Vestibular suppressant medications are very useful during the acute phase in diluting the severity of the vertigo. The problem is that many physicians have been trained to treat vertigo and dizziness with these medications until the symptoms improve. Why is this a bad thing? Well, let’s talk about what happens during the sub-acute phase. This is a period of recovery during which the areas of the brain responsible for balance assess the status of the components of the vestibular system (eyes, ear, legs, etc.) and makes adjustments. Think about it – how well do you think the brain can accomplish this recovery if it is bogged down by vestibular suppressant medications? You got it – not very well. In the sun-glasses example, each time the person takes off the sunglasses he complains that it’s too bright – so, he puts the sunglasses back on.
Now, let’s take things a step further – if the vestibular suppressant medications impede the recovery process, how will the dizziness go away? If the patient is lucky, it can happen but often takes a lot longer; however, the reality for most is that the dizziness persists. Since the dizziness has not improved completely, the patient continues taking the vestibular suppressant as instructed by the physician. Sometimes, the physicians respond by prescribing even higher doses of the same medication, or even writing a prescription for stronger suppressants. In our example, the boy is able to play with his friends as long as he wears the sunglasses.
Here’s another thought – what about the patients that experience complete and/or near complete recovery while taking vestibular suppressant medications? They tend to be mostly functional, but will experience problems if they try to increase their activity level. Hmmm – wouldn’t they be a lot better off if we take them off of the vestibular suppressant medications? In the long run, most likely yes because we’ll give the brain a chance to recover like it is supposed to. However, if the patient has been on the medications for a while, things are obviously going to get worse as the brain deals with an onslaught of vestibular information from the ears that it has ignored while on the medications.
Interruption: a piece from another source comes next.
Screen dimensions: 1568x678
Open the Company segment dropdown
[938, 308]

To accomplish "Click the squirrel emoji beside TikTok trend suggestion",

How do you think the boy is going to react if we yank the sunglasses off of him and ask him to read a sign in direct sunlight?
The sad thing is that a lot of these times when patients take vestibular suppressants for prolonged periods, their central vestibular system has deteriorated so much that it is equivalent to a Herculean task for them to get back to normal. Many patients are unable to do so on their own. These patients can be very difficult to manage because it is difficult for them to accept that coming off the medications is best for them in the long run because in doing so, they feel worse than they have ever felt. This is especially true for patients who have taken vestibular suppressants daily for years. Fortunately, vestibular rehabilitation with a well-trained physical therapist can do wonders for a lot of these patients – once they overcome their dependency on the drugs.
If someone has been taking vestibular suppressants more than 3-5 days, a red flag should go up. That person needs to see a vestibular specialist to determine the root problem of the vertigo/dizziness and most likely a vestibular rehabilitation specialist to maximize recovery. Bottom-line – there are no magic pills for vertigo or dizziness.